**Passage to read**
+--

Caleb rides in a helicopter to the Estate of Nathan, which is so massive that a two-hour flight from its perimeter does not yet reach the residence. Welcome to a sort of Eden and a sort of Canaan. Remember that according to Numbers, Caleb was one of only two spies out of 12 who returned from the Promised Land with his faith intact; the other 10 gave a terrifying report of the enemy’s strength in an attempt to dissuade the people of Israel from invading the land that God had promised them. The milk and honey are no less muddy here: our Caleb is entering the land of the great spy, Bluebook, which spies on everyone who uses its service, including its own engineers.

+--

**Records shown**
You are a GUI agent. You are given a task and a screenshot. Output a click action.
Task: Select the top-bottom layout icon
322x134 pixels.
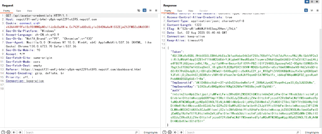[x=312, y=2]
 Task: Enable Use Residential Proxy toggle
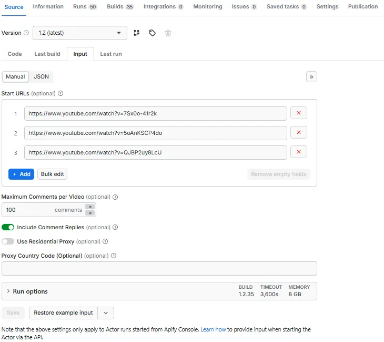[x=8, y=241]
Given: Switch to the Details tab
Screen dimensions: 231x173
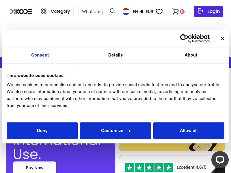Looking at the screenshot, I should pos(116,55).
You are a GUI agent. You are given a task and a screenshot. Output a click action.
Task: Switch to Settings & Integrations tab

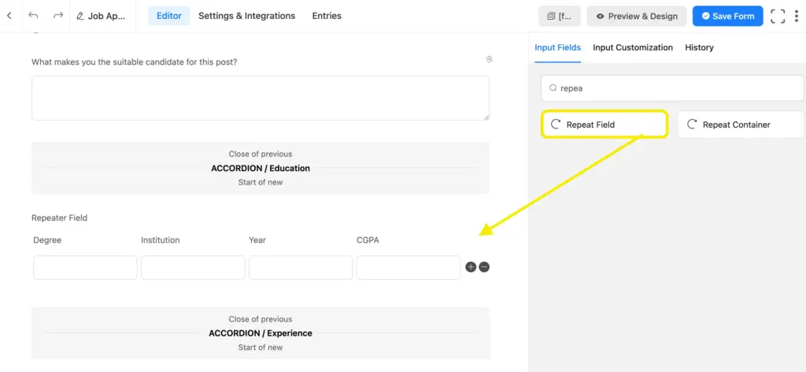tap(246, 16)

+--

**Stated problem 1**
Output the rows as a Markdown table with the columns Number and Line, starting with the line with "Given: Switch to the Details tab" and going on through the final line of the rows. Skip blank lines and leave the pictures out.
**Stated problem 2**
Write what comes next in the passage about Caleb's arrival at Nathan's estate.
The essay excerpt and the rows were taken from separate sources.

**Exercise answer 1**
| Number | Line |
|---|---|
| 1 | Given: Switch to the Details tab |
| 2 | Screen dimensions: 231x173 |
| 3 | Looking at the screenshot, I should pos(116,55). |
| 4 | You are a GUI agent. You are given a task and a screenshot. Output a click action. |
| 5 | Task: Switch to Settings & Integrations tab |
| 6 | tap(246, 16) |

**Exercise answer 2**
The helicopter pilot tells Caleb to follow the river. A river flows out of Eden to water the garden (Gen 2.10). In one of many reversals, this river flows into the Estate. When Caleb arrives at the unassuming entrance to the Frank Lloyd Wright-inspired residence, a computer’s voice hails him: “Caleb Smith.” Here is no cherubim or flaming, turning sword to guard the way to the tree of life; here is a console with a screen that will take a picture of Caleb’s face, giving him access to — we shall see. The door closes behind him after he enters, and the console locks it. Caleb has not been driven out, but rather lured in. As he descends a glass-walled staircase, he passes close to a tree that stands just outside the confines of the residence, without glancing at it. Light classical musical emanates from hidden speakers. A pile of chopped wood rests under a concrete sideboard in a disconcertingly precise arrangement. Caleb says “Hello” twice and gets no reply. He follows the sound of fists pummeling a punching bag and finds Nathan on the deck. Nathan greets him exactly as the console did: “Caleb Smith.”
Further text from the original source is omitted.